## The data:

....................

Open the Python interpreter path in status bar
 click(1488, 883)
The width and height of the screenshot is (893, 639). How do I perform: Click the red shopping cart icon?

....................

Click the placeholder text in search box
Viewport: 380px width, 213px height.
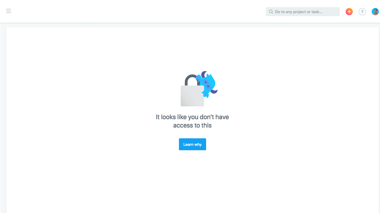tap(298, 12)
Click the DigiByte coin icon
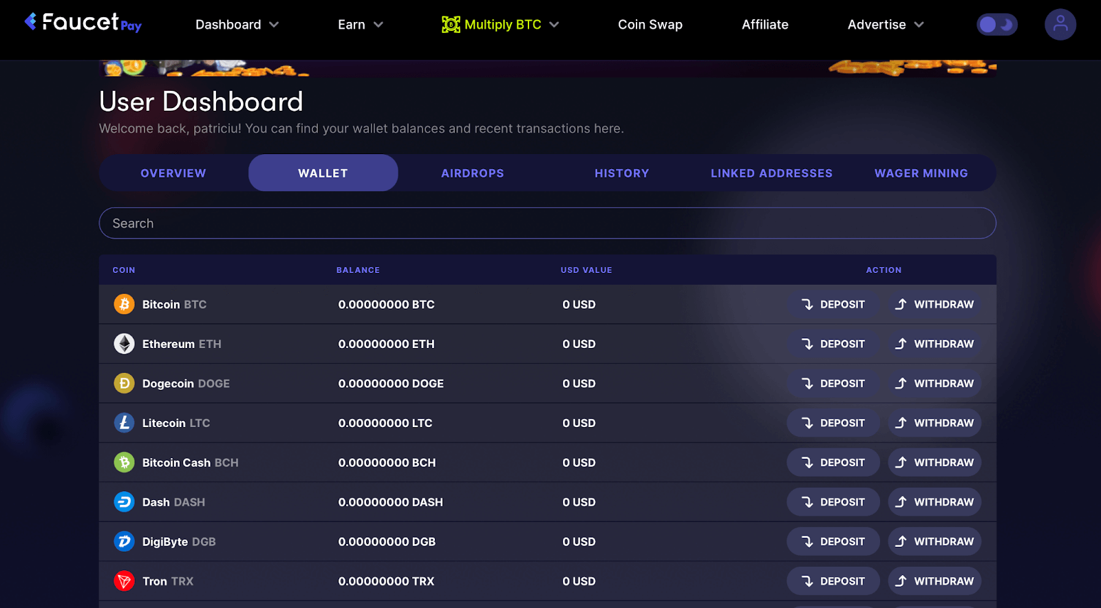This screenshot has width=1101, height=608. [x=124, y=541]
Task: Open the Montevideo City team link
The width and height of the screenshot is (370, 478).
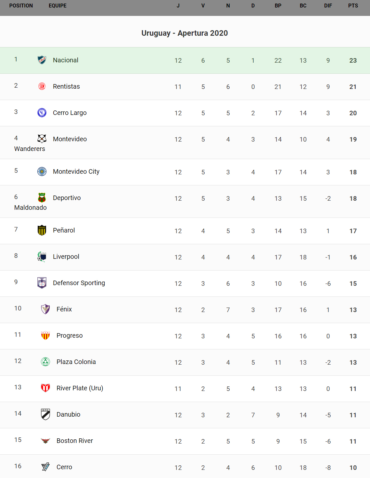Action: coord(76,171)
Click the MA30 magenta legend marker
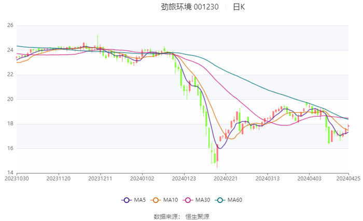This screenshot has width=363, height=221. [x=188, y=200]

....................

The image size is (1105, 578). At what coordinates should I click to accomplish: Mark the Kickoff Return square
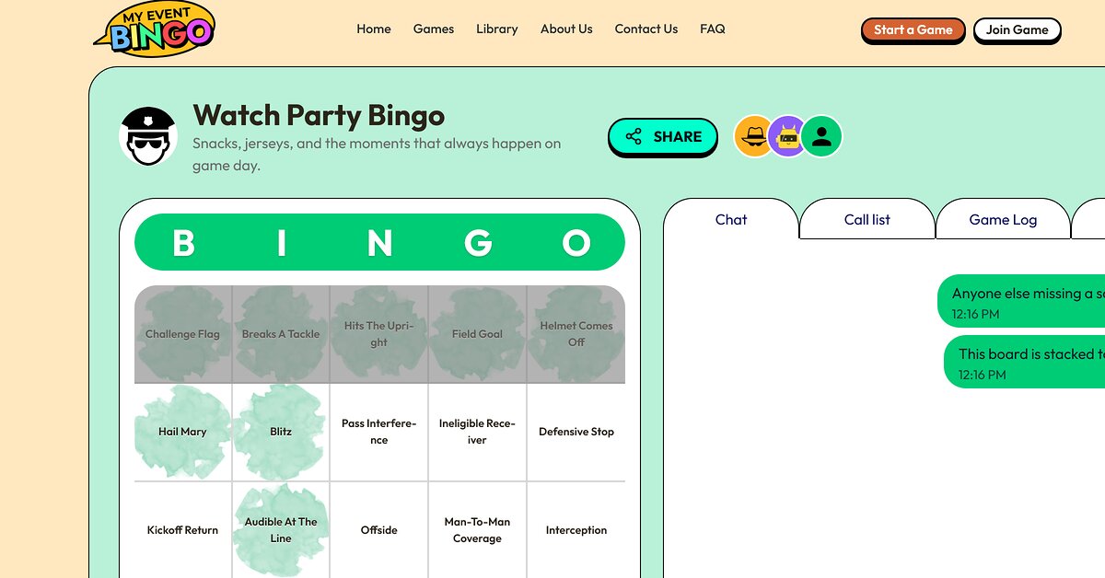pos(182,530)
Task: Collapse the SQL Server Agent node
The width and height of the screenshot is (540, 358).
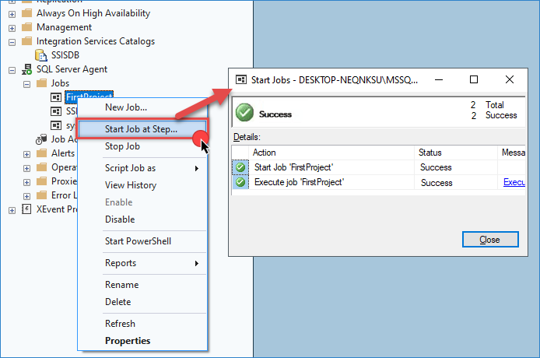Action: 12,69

....................

## About this exercise:
In the entries above, count each line with "Task"; reply with the total only.

## Result of this exercise:
2